§ About this task: Extract the complete listing and repeat it word for word.

§ Records shown:
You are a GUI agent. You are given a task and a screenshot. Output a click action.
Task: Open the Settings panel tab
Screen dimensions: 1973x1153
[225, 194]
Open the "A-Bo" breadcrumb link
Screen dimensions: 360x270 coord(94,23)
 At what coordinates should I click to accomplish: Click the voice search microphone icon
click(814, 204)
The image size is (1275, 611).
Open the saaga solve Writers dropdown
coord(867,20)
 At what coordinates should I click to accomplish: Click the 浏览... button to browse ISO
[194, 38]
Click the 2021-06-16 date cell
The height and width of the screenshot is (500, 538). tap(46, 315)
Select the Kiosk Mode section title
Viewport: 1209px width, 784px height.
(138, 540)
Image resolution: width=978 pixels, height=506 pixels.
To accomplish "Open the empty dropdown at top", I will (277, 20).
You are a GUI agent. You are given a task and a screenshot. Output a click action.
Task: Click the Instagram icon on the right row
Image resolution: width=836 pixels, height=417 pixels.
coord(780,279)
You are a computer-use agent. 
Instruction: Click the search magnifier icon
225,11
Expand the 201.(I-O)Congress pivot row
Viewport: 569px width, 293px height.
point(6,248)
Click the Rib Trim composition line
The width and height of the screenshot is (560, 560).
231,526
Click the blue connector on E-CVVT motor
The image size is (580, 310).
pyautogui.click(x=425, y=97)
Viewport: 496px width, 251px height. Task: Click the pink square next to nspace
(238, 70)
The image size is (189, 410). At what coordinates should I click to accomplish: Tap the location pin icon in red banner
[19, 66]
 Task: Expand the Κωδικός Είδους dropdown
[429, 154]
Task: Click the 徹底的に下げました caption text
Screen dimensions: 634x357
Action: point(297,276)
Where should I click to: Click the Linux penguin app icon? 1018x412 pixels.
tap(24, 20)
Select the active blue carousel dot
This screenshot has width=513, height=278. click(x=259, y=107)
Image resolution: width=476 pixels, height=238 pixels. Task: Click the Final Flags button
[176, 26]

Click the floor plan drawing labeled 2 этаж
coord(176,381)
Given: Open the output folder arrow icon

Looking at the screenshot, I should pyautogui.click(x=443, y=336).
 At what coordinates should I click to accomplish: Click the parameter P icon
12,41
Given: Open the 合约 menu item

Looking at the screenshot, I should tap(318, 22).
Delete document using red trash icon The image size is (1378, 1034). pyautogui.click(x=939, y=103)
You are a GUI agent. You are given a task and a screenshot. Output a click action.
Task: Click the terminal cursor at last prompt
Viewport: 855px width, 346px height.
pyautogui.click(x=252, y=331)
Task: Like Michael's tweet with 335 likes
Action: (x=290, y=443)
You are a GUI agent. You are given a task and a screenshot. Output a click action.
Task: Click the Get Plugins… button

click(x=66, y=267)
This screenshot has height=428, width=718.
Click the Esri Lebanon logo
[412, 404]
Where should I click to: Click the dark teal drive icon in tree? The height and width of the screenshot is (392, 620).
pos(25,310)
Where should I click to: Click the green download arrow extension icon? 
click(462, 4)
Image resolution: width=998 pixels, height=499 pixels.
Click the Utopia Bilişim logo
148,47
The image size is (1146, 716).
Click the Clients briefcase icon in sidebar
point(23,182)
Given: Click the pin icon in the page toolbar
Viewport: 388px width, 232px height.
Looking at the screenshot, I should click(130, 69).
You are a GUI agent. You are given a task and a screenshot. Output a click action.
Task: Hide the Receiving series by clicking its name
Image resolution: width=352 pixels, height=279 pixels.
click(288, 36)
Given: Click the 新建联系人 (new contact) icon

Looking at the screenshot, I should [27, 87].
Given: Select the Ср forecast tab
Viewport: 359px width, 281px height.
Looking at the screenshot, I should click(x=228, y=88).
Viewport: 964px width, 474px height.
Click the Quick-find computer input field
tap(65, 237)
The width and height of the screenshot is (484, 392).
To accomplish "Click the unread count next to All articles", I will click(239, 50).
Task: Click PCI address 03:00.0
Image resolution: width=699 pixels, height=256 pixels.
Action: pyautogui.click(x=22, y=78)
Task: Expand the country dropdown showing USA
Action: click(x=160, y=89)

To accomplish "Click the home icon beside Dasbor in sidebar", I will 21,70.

§ Written answer:
You are a GUI agent. You are given a task and a screenshot. Output a click action.
Task: Open the Settings panel tab
Screen dimensions: 1973x1153
[225, 194]
Open the "A-Bo" breadcrumb link
Screen dimensions: 360x270 coord(94,23)
 At what coordinates should I click to accomplish: Click the voice search microphone icon
click(814, 204)
The image size is (1275, 611).
Open the saaga solve Writers dropdown
coord(867,20)
 At what coordinates should I click to accomplish: Click the 浏览... button to browse ISO
[194, 38]
Click the 2021-06-16 date cell
The height and width of the screenshot is (500, 538). tap(46, 315)
Select the Kiosk Mode section title
Viewport: 1209px width, 784px height.
(138, 540)
Image resolution: width=978 pixels, height=506 pixels.
To accomplish "Open the empty dropdown at top", I will (277, 20).
You are a GUI agent. You are given a task and a screenshot. Output a click action.
Task: Click the Instagram icon on the right row
Image resolution: width=836 pixels, height=417 pixels.
coord(780,279)
You are a computer-use agent. 
Instruction: Click the search magnifier icon
225,11
Expand the 201.(I-O)Congress pivot row
Viewport: 569px width, 293px height.
point(6,248)
Click the Rib Trim composition line
The width and height of the screenshot is (560, 560).
231,526
Click the blue connector on E-CVVT motor
The image size is (580, 310).
pyautogui.click(x=425, y=97)
Viewport: 496px width, 251px height. Task: Click the pink square next to nspace
(238, 70)
The image size is (189, 410). At what coordinates should I click to accomplish: Tap the location pin icon in red banner
[19, 66]
 Task: Expand the Κωδικός Είδους dropdown
[429, 154]
Task: Click the 徹底的に下げました caption text
Screen dimensions: 634x357
Action: point(297,276)
Where should I click to: Click the Linux penguin app icon? 1018x412 pixels.
tap(24, 20)
Select the active blue carousel dot
This screenshot has width=513, height=278. click(x=259, y=107)
Image resolution: width=476 pixels, height=238 pixels. Task: Click the Final Flags button
[176, 26]

Click the floor plan drawing labeled 2 этаж
coord(176,381)
Given: Open the output folder arrow icon

Looking at the screenshot, I should pyautogui.click(x=443, y=336).
 At what coordinates should I click to accomplish: Click the parameter P icon
12,41
Given: Open the 合约 menu item

Looking at the screenshot, I should tap(318, 22).
Delete document using red trash icon The image size is (1378, 1034). pyautogui.click(x=939, y=103)
You are a GUI agent. You are given a task and a screenshot. Output a click action.
Task: Click the terminal cursor at last prompt
Viewport: 855px width, 346px height.
pyautogui.click(x=252, y=331)
Task: Like Michael's tweet with 335 likes
Action: (x=290, y=443)
You are a GUI agent. You are given a task and a screenshot. Output a click action.
Task: Click the Get Plugins… button

click(x=66, y=267)
This screenshot has height=428, width=718.
Click the Esri Lebanon logo
[412, 404]
Where should I click to: Click the dark teal drive icon in tree? The height and width of the screenshot is (392, 620).
pos(25,310)
Where should I click to: Click the green download arrow extension icon? 
click(462, 4)
Image resolution: width=998 pixels, height=499 pixels.
Click the Utopia Bilişim logo
148,47
The image size is (1146, 716).
Click the Clients briefcase icon in sidebar
point(23,182)
Given: Click the pin icon in the page toolbar
Viewport: 388px width, 232px height.
Looking at the screenshot, I should click(130, 69).
You are a GUI agent. You are given a task and a screenshot. Output a click action.
Task: Hide the Receiving series by clicking its name
Image resolution: width=352 pixels, height=279 pixels.
click(288, 36)
Given: Click the 新建联系人 (new contact) icon

Looking at the screenshot, I should [27, 87].
Given: Select the Ср forecast tab
Viewport: 359px width, 281px height.
Looking at the screenshot, I should click(x=228, y=88).
Viewport: 964px width, 474px height.
Click the Quick-find computer input field
tap(65, 237)
The width and height of the screenshot is (484, 392).
To accomplish "Click the unread count next to All articles", I will click(239, 50).
Task: Click PCI address 03:00.0
Image resolution: width=699 pixels, height=256 pixels.
Action: pyautogui.click(x=22, y=78)
Task: Expand the country dropdown showing USA
Action: click(x=160, y=89)

To accomplish "Click the home icon beside Dasbor in sidebar", I will 21,70.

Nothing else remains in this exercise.